Right here at home, Mehdi Hasan’s timeless gem, ‘Mohabbat Karne Wale’ has various cover versions including one by Ali Sethi and another by Arooj Aftab that landed her a Grammy Award. The power lies in presentation and how the voice and the sound are reworked. If anything, these covers by Ali Sethi and Arooj Aftab compelled some who hadn’t heard the Mehdi Hasan version to go back and hear why this classic has endured.
In modern pop culture, women are often forgotten but the one artist who is still considered a force to be reckoned with is Nazia Hassan. Her music has been covered in concerts by many because it is beautiful and transcendent, and in some ways, ahead of its time. Most of all though, she is considered a pioneering artist whose music ushered in the pop era and the birth of acts like Vital Signs.
A pioneering artist, covering her is not easy. That pristine voice is a reminder of losing a gem while she was still so young.
In 2020, Velo Sound Station resurrected her memory and reminded us to go back to Nazia’s catalogue of music after Meesha Shafi delivered a brilliant version of Hassan’s famous song ‘Boom Boom’. It was such a strong and dissimilar cover that even Zoheb Hassan was moved and thought Shafi had done justice to his late sister’s iconic song.
The lesson, my friends, is that if you are going to cover another artist’s song, you better do it with intelligence and musicality that offers a prism with which a listener can hear the song and not find themselves cringing and offended.
Unfortunately, one of the hugely popular artists currently, Hasan Raheem, made this mistake. In a new TVC Presents moment, Raheem covered and botched a Nazia Hassan song.
What cannot and should not happen is an artist as popular as Hasan Raheem turning in a tedious, banal cover of an iconic song like ‘Aap Jaisa Koi’ but it has happened.
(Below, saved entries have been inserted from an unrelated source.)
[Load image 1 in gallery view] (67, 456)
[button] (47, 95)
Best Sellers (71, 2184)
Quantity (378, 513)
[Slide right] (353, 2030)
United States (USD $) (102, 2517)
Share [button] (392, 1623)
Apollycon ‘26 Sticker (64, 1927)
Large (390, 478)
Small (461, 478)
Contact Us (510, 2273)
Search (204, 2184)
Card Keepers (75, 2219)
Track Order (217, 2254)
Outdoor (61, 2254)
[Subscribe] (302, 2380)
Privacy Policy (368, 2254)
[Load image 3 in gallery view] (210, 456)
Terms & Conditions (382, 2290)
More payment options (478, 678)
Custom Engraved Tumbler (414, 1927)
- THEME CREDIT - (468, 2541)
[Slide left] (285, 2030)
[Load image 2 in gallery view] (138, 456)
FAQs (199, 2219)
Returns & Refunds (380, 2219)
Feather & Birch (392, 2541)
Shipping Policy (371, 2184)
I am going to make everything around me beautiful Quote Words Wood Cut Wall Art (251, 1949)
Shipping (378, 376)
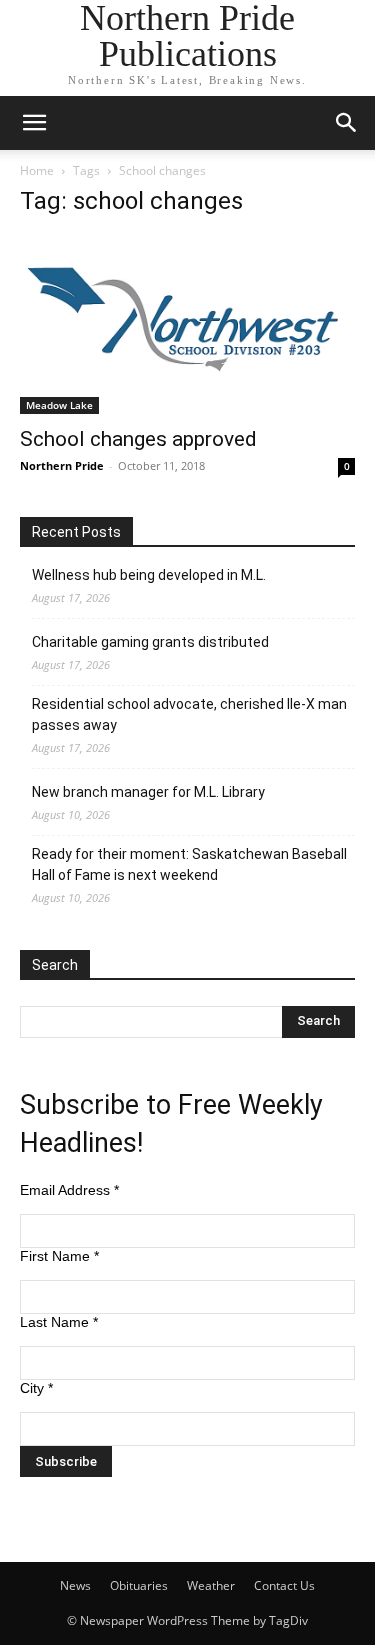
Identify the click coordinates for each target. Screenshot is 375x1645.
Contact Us (284, 1585)
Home (37, 170)
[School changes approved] (187, 325)
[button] (34, 123)
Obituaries (139, 1585)
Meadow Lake (59, 405)
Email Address (69, 1190)
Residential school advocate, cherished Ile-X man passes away (189, 714)
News (75, 1585)
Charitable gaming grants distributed (150, 642)
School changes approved (138, 439)
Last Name (59, 1322)
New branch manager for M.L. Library (148, 792)
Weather (211, 1585)
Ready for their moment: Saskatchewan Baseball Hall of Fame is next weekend (189, 864)
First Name (59, 1256)
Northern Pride (62, 465)
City (36, 1388)
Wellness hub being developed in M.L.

In a new TVC featuring Hasan Raheem and Noor Khan, a very odd version of the song, sung by Hasan Raheem is featured. It isn’t about selling ice cream that is offensive. To be honest, TVCs featuring cover songs aren’t exactly new. Who remembers ‘Dil Dil Pakistan’ and its evil twin ‘Pepsi Pepsi Pakistan’?
So, it isn’t the TVC but the super popular Hasan Raheem singing a song he shouldn’t be singing because he doesn’t have the voice for it that is the problem. And if you watch the TVC before skipping it, you’ll know it in five seconds.
In comparison, Mauj dropped a cover version of ‘Pyar Ka Jadu’ by Zoheb Hassan as a rock song, completely original in idea, musicianship and vocal ability. Featured on the band’s one and only self-titled debut album, it’s as delightful to listen to as it was when we first heard it, happy that two great versions of the song exist.
Meesha Shafi made ‘Boom Boom’ a smashing success because of how she sang the song, the additional English lyrics and a sound that belonged to a changing and challenging musical landscape. Without losing sight of how Nazia Hassan was pioneering during her days in music, Meesha Shafi also showed a deep, abiding respect by not singing it like a jingle.
Hasan Raheem, on the other hand, could’ve at least done a better job as a singer but this cover is just one of those things you swallow and quickly move on and not pay heed to ever again. Just listen to the original by Nazia Hassan. Or, Hasan Raheem at his best in his breakthrough song, ‘Aisay Kaisay’.